Work in Progress (WIP) meetings are—problematic. Being either a vital tool in the management and development of an organisation or a complete waste of time. The former, a vital tool, sees effective management of the WIP process driving value for the organisation, improving team cohesion, and enhancing levels of employee trust. The latter, a waste of time, bears witness to managers and teams playing another round of capture the flag, in the game of being busy but not productive.
WIPs can create resentment in teams—an inevitable result of organisations loading employees with ever more work and then blocking them from doing said work by ensuring days are meeting heavy. WIPs can be seen as selfish—a manager asking, ‘what have you done for me?’, seldom querying ‘what can I do for you?’ WIPs can even be outright awkward—as social conventions clash and two or more people stumble around and pray for the meeting to end soon. A situation that is unlikely to improve the relationship between manager and employee.
The good news is we can successfully navigate this minefield by following a few simple practices.
Establishment of Trust
The first step, and this cuts both ways for manager and employee, is to create an environment of trust. For the manager, this involves ensuring the WIP does not seem like a process for checking up or micro-managing. For an employee, it is an opportunity to show your boss you are a ‘safe pair of hands’ and that they can leave objectives with you—confident the desired results will be achieved.
It is usually most efficacious when the trust relationship is initiated by the manager. This is done via the approach to process, layout of the WIP template, and the guidance on what the WIP is trying to achieve.
As an employee, if your manager has not seized the initiative, you can always use that time honoured tradition of managing up. There is, I should hasten to add, a line between successful managing up and trying to tell your boss how to do their job and run the team yourself. The former, will generally result in a benign smile, as you are taking on responsibility and making their day easier. The latter, ‘telling your boss’, is pretty much guaranteed to get your name on a watch list. Marked as someone who is not a ‘team player’. Lack of promotion and a PIP (Personal Improvement Plan) often follows closely.

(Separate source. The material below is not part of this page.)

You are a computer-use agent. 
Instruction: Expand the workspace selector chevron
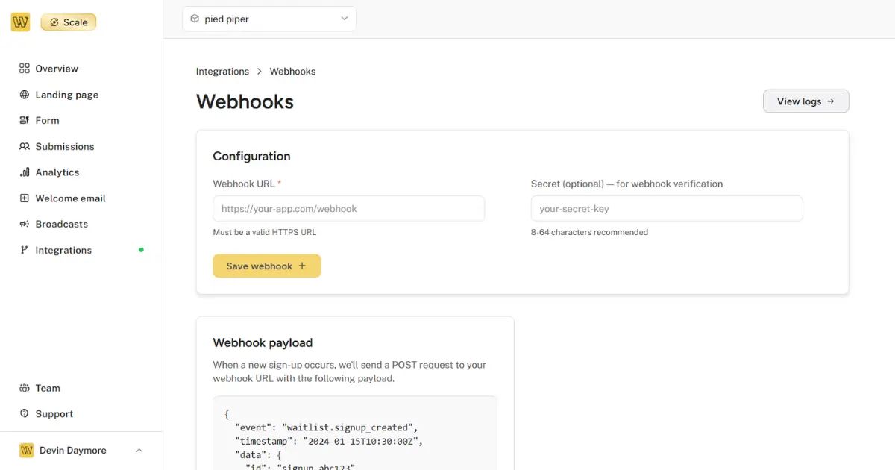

If you have avoided being ‘that guy’, who seems to be telling everyone what to do despite not being CEO, then you have the chance to shape not only your own WIP, but the experience of your colleagues. Because with any luck—read competence—your boss will roll out your initiative across the team. Something which will mark you as someone with leadership potential and generally improve your standing in the organisation. It also, on a purely selfish front, means you spend less time dealing with ‘bullshit managers’ and more time getting on with delivering value to the business. Enabling you to get out of the team, or perhaps take over the team, and let your abilities echo benefit around the organisation.